6. Implications for Nephroprotection and Therapeutic Strategies

With the very high prevalence of DKD among diabetic patients, as well as the additive impact of DM and CKD on cardiovascular outcomes, attention should be directed towards the possibility of early diagnosis and induction of therapies that have a potential to slow down the progression of kidney failure in the course of diabetes.
The current therapeutic strategies announced by the American Diabetes Association in “Standards of Medical Care in Diabetes—2022” are based on classic DKD markers, such as albuminuria and GFR reduction. These two parameters have a well-documented role in renal failure prognosis estimation; however, they are also laden with downsides, such as the diagnosis delay. The current state-of-the-art in the treatment of DKD concentrates on optimized glucose control, use of sodium-glucose cotransporter 2 (SGLT-2) inhibitors in patients with eGFR ≥ 25 mL/min/1.73 m2 and albuminuria (uACR ≥ 300 mg/g), or mineralocorticoid receptor antagonist finrenon in those not capable of receiving SGLT-2 inhibitors, renin–angiotensin–aldosteron (RAA) blockade in moderately albuminuric patients (uACR 30–299 mg/g) [68]. Additionally, RAA blockade is not recommended in normotensives and those who remain undetectable for albuminuria.
This raises the question of the possible role of early markers of DKD, their impact on earlier therapeutic decisions, and the implications for renal function prognosis improvement. At this point, we can only hypothesize how the above-mentioned therapeutic guidelines would change if we had earlier indications to start therapies with proven positive effects on DKD. This would help clinicians to individualize therapy, in order to customize it for patients with a higher risk of renal involvement. Such individualized therapy, at this moment, would consist of several groups of therapeutics that have been proven to slow down CKD progression. Among those, first are SGLT-2 inhibitors that have been shown to exert such effects, regardless of glycemic control [69,70]. Renal benefits and safety have been shown for dapagliflozin, and similar data is anticipated for empagliflozin in 2022 [71,72]. Secondly, GLP-1 receptor agonists have also been shown, with the ability to slow down CKD progression [73]. Finally, there are RAA blocking therapies with long-established roles of ACE inhibitors and AT-1 blockers, as well as an impact on reducing albuminuria and preserving renal function. This group has been recently joined by the anti-aldosterone mineralocorticoid receptor antagonist, finerenone [74]. Finally, a customized therapy consisting of two or three of the above-mentioned therapeutics (e.g., SGLT-2 inh.+GLP-1RA±finerenone) may appear as an effective therapeutic strategy for DKD; this, however, requires further investigations to aggregate evidence based knowledge in the field.
At the moment, further data from ongoing and planned investigations, designed to compare knowledge from research and clinical trials, is necessary to narrow down the list of potential DKD biomarkers. The future of our patients is just around the corner, and so are the new markers of DKD.

Author Contributions

A.P. writing—original draft preparation; Ł.Z. writing—original draft preparation; Z.H. writing—review and editing; A.D.-Ś. supervision. All authors have read and agreed to the published version of the manuscript.

Funding

This research received no external funding.

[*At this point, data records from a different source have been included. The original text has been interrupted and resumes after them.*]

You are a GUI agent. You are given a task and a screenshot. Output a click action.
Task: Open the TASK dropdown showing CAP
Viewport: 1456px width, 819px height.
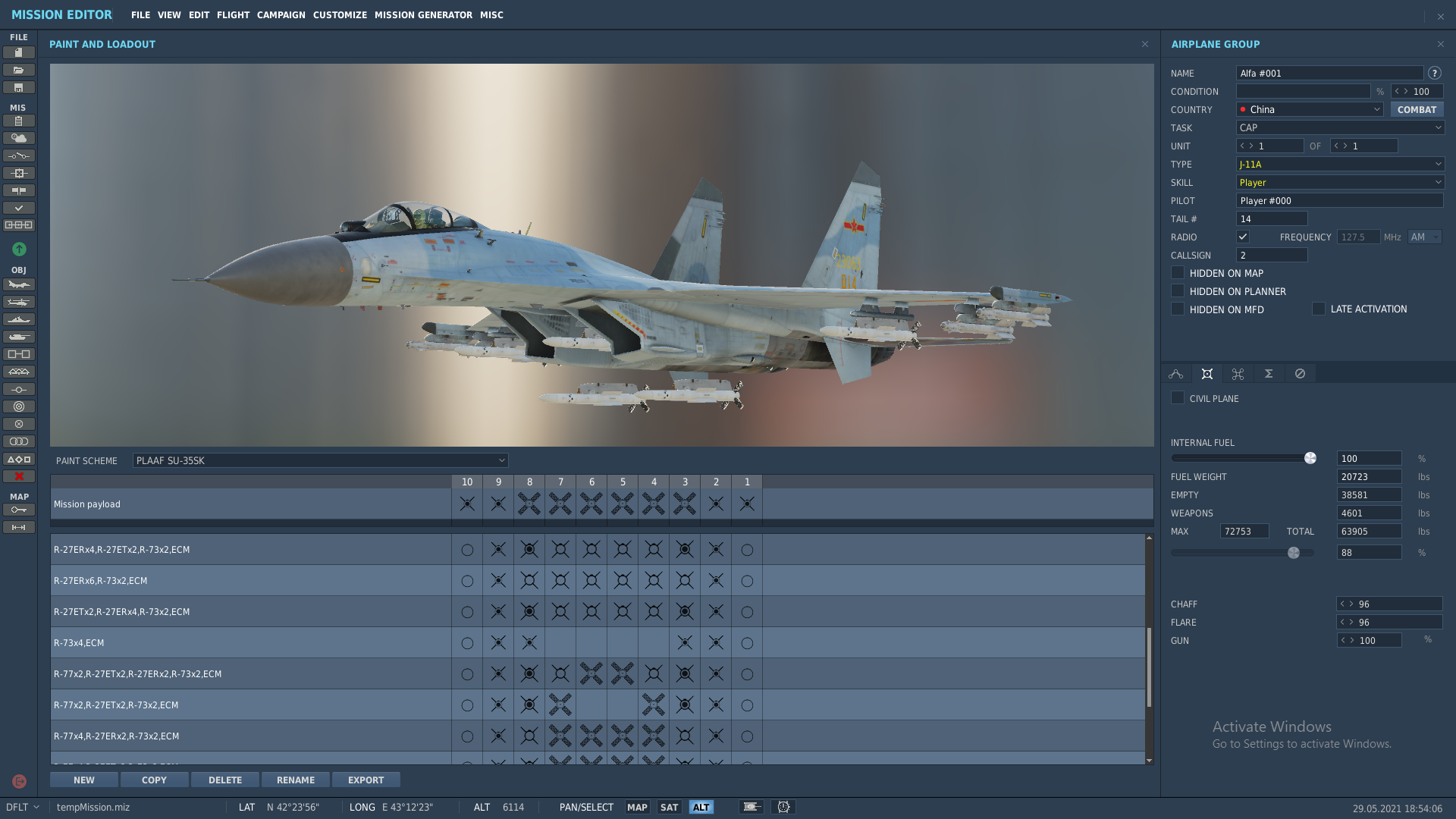pyautogui.click(x=1340, y=127)
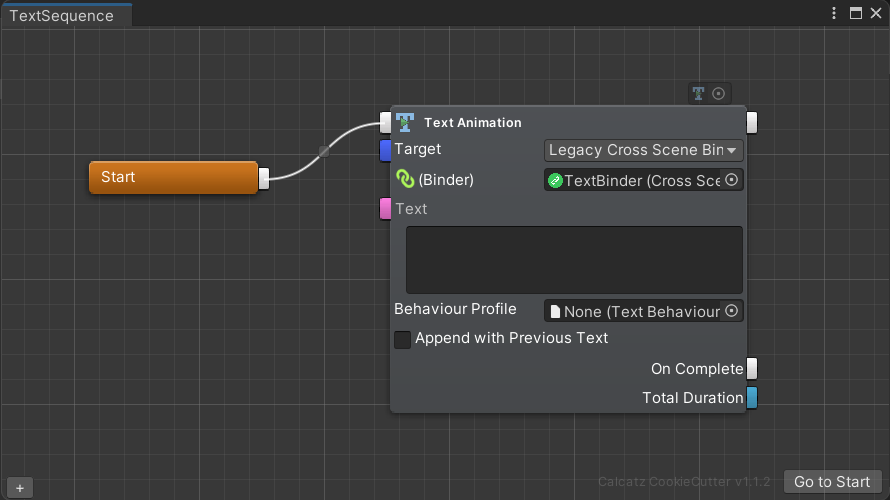The width and height of the screenshot is (890, 500).
Task: Click the Text Animation node title icon
Action: 405,122
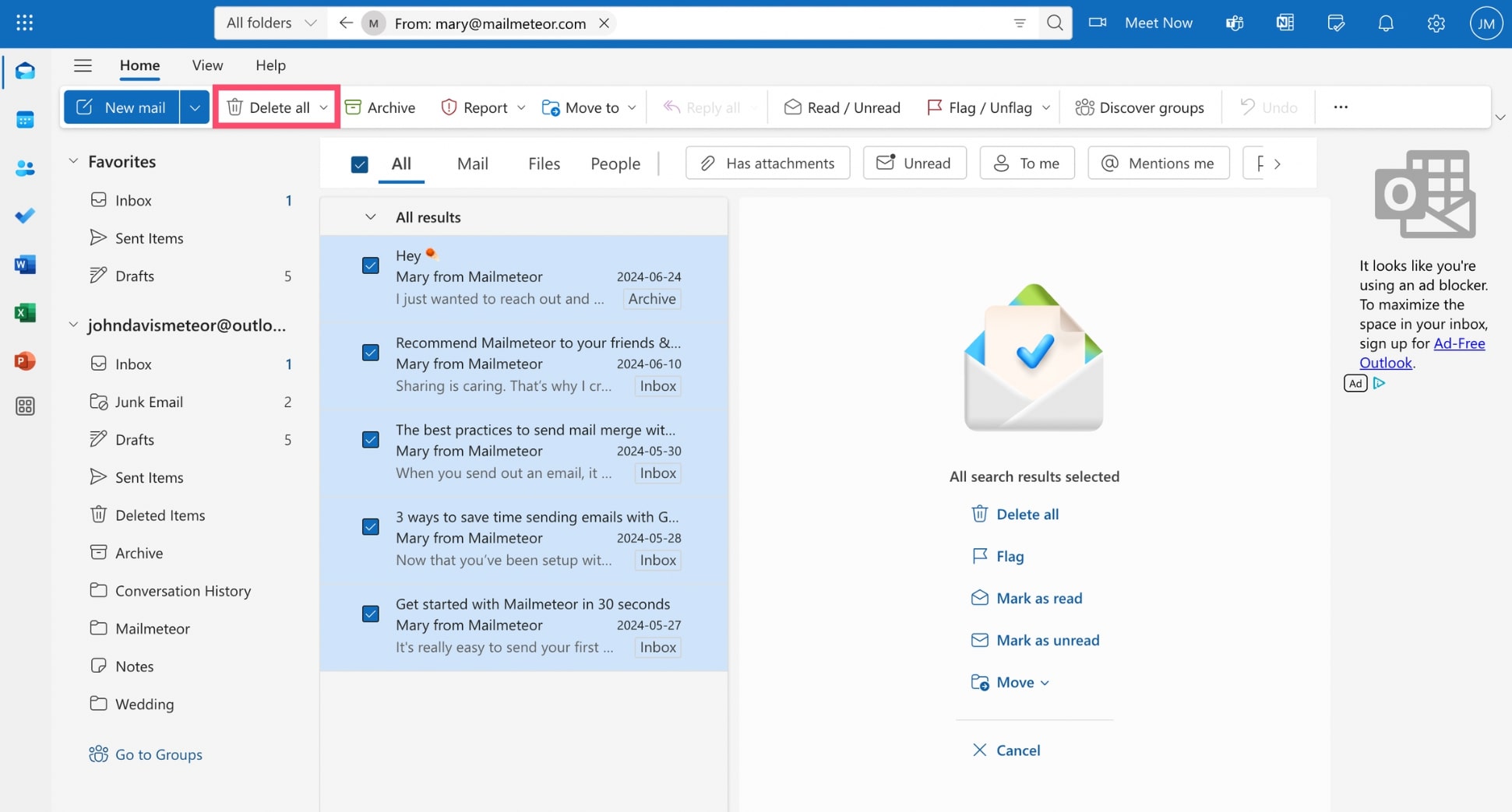This screenshot has height=812, width=1512.
Task: Select the Files search results tab
Action: pos(544,163)
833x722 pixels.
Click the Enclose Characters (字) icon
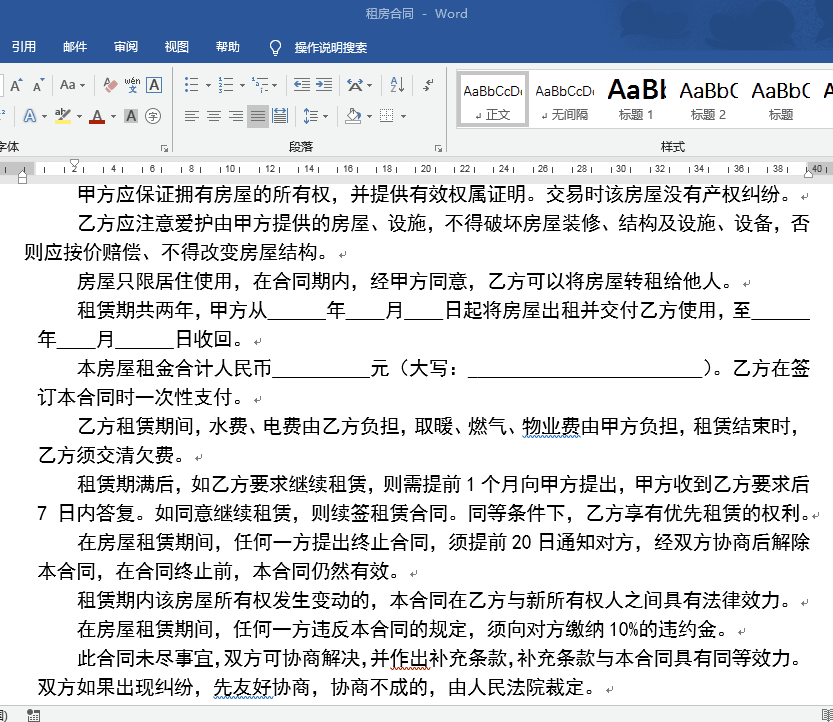click(x=153, y=116)
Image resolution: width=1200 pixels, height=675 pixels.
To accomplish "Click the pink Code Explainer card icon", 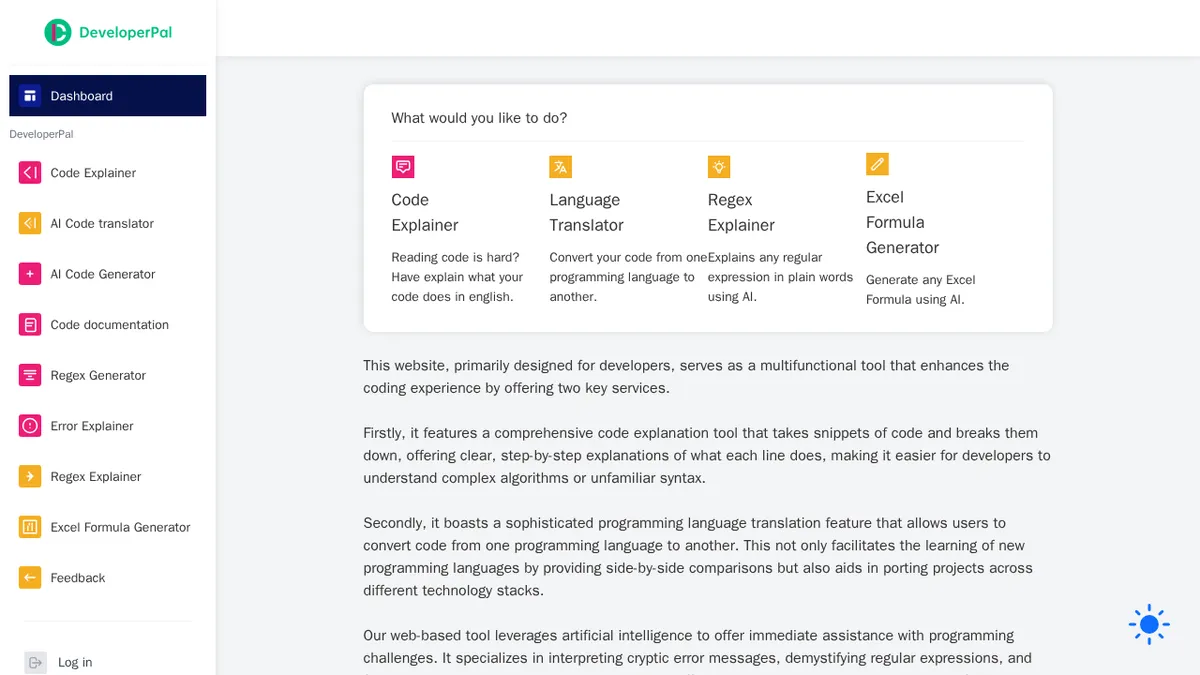I will point(403,166).
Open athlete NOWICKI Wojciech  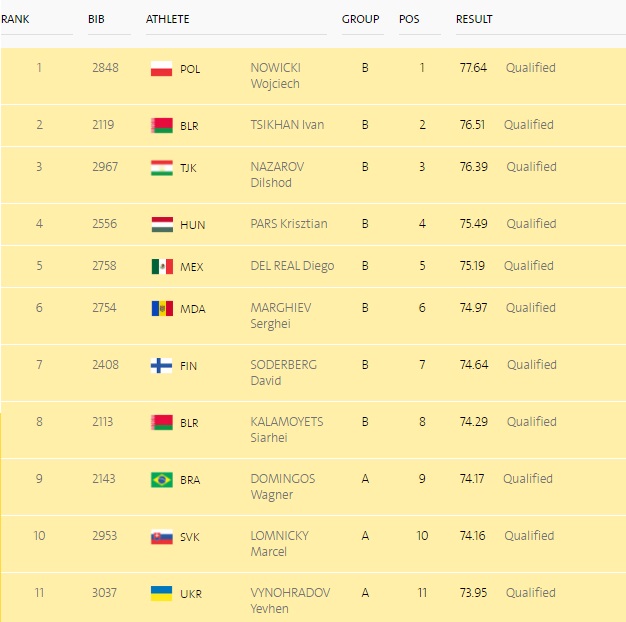click(275, 76)
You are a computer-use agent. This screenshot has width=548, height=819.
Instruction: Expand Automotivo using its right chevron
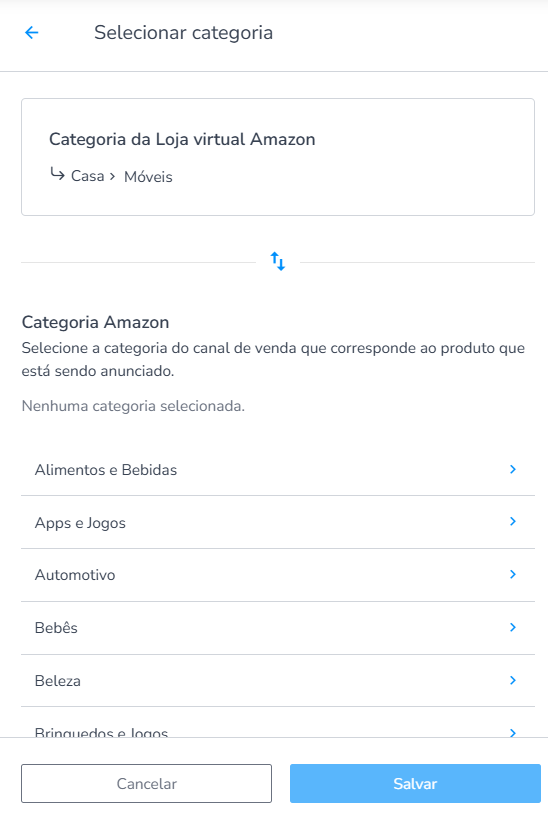[x=513, y=574]
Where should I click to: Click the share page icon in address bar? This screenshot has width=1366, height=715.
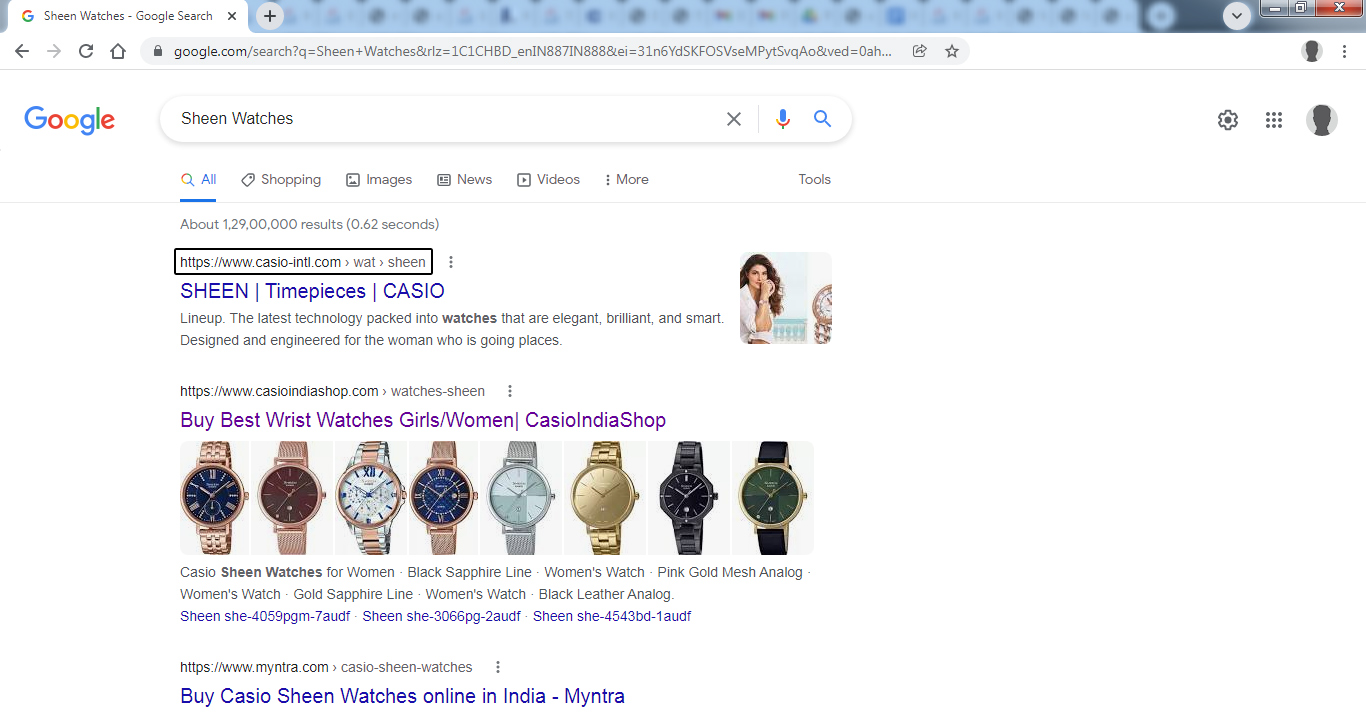(x=919, y=51)
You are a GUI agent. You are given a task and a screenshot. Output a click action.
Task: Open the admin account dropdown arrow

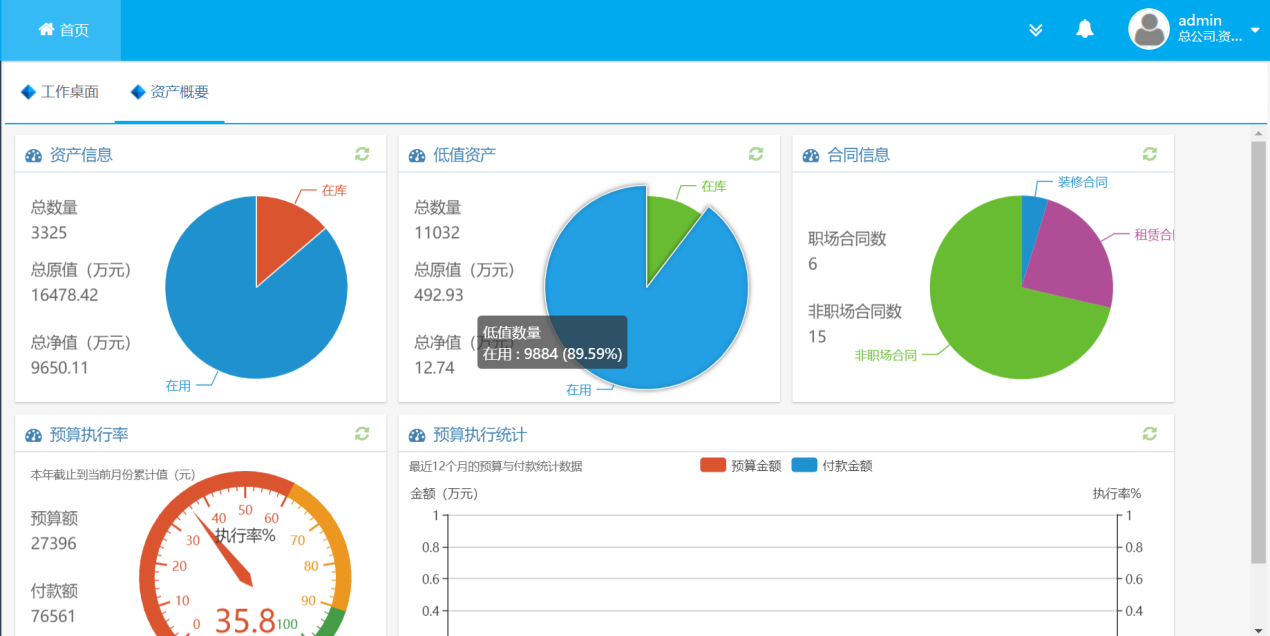(x=1255, y=31)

Institutional Review Board Statement

Not applicable.

Informed Consent Statement

Not applicable.

Data Availability Statement

Not applicable.

Conflicts of Interest

The authors declare no conflict of interest.

References

  1. WHO. Global Report on Diabetes; WHO: Geneva, Switzerland, 2016; Volume 978, pp. 6–86. [Google Scholar]
  2. Balakumar, P.; Maung, U.K.; Jagadeesh, G. Prevalence and prevention of cardiovascular disease and diabetes mellitus. Pharmacol. Res. 2016, 113, 600–609. [Google Scholar] [CrossRef]
  3. Zoccali, C.; Mallamaci, F. Nonproteinuric progressive diabetic kidney disease. Curr. Opin. Nephrol. Hypertens. 2019, 28, 227–232. [Google Scholar] [CrossRef] [PubMed]
  4. Kramer, A.; Pippias, M.; Stel, V.S.; Bonthuis, M.; Abad Diez, J.M.; Afentakis, N.; Noordzij, M. Renal replacement therapy in Europe: A summary of the 2013 ERA-EDTA Registry Annual Report with a focus on diabetes mellitus. Clin. Kidney J. 2016, 9, 457. [Google Scholar] [CrossRef] [PubMed] [Green Version]
  5. Johansen, K.L.; Chertow, G.M.; Foley, R.N.; Gilbertson, D.T.; Herzog, C.A.; Ishani, A.; Wetmore, J.B. US Renal Data System 2020 Annual Data Report: Epidemiology of Kidney Disease in the United States. Am. J. Kidney Dis. 2021, 77, A7–A8. [Google Scholar] [CrossRef] [PubMed]
  6. de Boer, I.H.; Caramori, M.L.; Chan, J.C.; Heerspink, H.J.; Hurst, C.; Khunti, K.; Liew, A.; Michos, E.D.; Navaneethan, S.D.; Olowu, W.A.; et al. KDIGO 2020 Clinical Practice Guideline for Diabetes Management in Chronic Kidney Disease. Kidney Int. 2020, 98, S1–S115. [Google Scholar] [CrossRef] [PubMed]
  7. Hasslacher, C.H.; Ritz, E.; Wahl, P.; Michael, C. Similar risks of nephropathy in patients with type I or type II diabetes mellitus. Nephrol. Dial. Transplant. 1989, 4, 859–863. [Google Scholar] [CrossRef]
  8. Poggio, E.D.; McClelland, R.L.; Blank, K.N.; Hansen, S.; Bansal, S.; Bomback, A.S.; Rovin, B.H. Systematic Review and Meta-Analysis of Native Kidney Biopsy Complications. Clin. J. Am. Soc. Nephrol. 2020, 15, 1595–1602. [Google Scholar] [CrossRef]
  9. Tervaert, T.W.C.; Mooyaart, A.L.; Amann, K.; Cohen, A.H.; Cook, H.T.; Drachenberg, C.B.; Bruijn, J.A. Pathologic classification of diabetic nephropathy. J. Am. Soc. Nephrol. 2010, 21, 556–563. [Google Scholar] [CrossRef] [Green Version]
  10. Qi, C.; Mao, X.; Zhang, Z.; Wu, H. Classification and Differential Diagnosis of Diabetic Nephropathy. J. Diabetes Res. 2017, 2017, 8637138. [Google Scholar] [CrossRef] [Green Version]
  11. Holthöfer, H.; Ahola, H.; Solin, M.L.; Wang, S.; Palmen, T.; Luimula, P.; Kerjaschki, D. Nephrin localizes at the podocyte filtration slit area and is characteristically spliced in the human kidney. Am. J. Pathol. 1999, 155, 1681–1687. [Google Scholar] [CrossRef] [Green Version]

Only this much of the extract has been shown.